(Stored dataset items)
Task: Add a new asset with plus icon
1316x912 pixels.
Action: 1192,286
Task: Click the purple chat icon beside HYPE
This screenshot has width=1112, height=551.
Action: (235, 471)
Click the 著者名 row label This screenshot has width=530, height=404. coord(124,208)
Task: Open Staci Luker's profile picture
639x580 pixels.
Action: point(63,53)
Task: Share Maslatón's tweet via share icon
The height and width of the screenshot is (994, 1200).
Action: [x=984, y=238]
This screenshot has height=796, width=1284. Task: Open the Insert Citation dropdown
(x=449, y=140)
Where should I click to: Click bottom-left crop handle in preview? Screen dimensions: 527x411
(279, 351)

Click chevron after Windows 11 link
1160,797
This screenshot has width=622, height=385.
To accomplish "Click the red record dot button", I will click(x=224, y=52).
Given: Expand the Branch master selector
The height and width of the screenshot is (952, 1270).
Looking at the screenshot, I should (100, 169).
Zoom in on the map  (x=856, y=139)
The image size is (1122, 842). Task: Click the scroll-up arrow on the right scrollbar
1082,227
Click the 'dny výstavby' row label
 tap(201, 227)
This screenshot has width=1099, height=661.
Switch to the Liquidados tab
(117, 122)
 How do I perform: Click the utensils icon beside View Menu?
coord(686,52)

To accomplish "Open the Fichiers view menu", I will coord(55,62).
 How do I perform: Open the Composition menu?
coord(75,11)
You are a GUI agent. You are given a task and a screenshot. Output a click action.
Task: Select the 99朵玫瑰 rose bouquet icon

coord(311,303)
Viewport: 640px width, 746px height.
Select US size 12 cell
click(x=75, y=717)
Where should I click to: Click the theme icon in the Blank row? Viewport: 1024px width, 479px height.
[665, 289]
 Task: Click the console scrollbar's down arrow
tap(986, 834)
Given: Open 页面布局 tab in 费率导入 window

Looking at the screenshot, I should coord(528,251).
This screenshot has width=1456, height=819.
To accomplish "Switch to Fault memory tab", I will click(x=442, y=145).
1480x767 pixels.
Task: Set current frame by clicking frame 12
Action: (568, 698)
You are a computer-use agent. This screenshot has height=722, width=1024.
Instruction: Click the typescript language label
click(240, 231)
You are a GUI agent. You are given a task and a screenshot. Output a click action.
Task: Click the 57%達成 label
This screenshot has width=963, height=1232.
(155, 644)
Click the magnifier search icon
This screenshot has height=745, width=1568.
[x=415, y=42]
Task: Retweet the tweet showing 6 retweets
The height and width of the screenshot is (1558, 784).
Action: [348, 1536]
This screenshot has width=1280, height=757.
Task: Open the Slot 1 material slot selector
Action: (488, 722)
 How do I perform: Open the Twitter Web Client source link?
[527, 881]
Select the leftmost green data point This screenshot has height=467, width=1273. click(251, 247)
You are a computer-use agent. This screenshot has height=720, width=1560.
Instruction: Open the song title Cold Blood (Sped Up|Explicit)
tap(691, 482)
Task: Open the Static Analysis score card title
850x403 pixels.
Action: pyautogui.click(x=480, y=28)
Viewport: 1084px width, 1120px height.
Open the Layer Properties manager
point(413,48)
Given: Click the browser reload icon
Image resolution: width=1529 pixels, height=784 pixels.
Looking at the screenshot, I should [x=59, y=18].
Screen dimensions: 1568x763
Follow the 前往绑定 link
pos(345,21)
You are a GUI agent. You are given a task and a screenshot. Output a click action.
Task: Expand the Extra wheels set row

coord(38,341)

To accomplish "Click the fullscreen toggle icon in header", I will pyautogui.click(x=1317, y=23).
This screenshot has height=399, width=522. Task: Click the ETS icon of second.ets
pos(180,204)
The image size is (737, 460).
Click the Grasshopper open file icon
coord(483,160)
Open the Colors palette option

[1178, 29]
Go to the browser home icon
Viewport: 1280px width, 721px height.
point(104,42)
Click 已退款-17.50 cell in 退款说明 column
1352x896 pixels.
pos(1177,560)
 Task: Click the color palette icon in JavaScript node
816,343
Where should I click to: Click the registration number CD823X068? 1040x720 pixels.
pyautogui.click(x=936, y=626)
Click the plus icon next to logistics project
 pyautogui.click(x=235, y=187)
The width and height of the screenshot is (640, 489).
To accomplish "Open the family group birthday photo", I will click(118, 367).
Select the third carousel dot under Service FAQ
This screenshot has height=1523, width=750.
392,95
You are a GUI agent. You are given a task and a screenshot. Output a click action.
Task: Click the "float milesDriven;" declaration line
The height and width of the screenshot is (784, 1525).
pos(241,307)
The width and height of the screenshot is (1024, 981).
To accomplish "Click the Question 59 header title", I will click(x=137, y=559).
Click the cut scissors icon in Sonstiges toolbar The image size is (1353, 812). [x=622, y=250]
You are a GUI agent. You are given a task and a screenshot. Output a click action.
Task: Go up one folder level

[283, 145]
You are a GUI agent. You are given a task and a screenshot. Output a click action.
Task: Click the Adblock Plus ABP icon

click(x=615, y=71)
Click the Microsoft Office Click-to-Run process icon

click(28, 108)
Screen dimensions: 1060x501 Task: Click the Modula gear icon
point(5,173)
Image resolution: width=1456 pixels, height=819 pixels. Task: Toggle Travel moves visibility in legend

The exercise. Copy the lines from the one containing "I will coord(55,62)." through the one containing "coord(311,303)" word for word, including both of those lines.

Reply.
To accomplish "Open the Fichiers view menu", I will coord(55,62).
 How do I perform: Open the Composition menu?
coord(75,11)
You are a GUI agent. You are given a task and a screenshot. Output a click action.
Task: Select the 99朵玫瑰 rose bouquet icon

coord(311,303)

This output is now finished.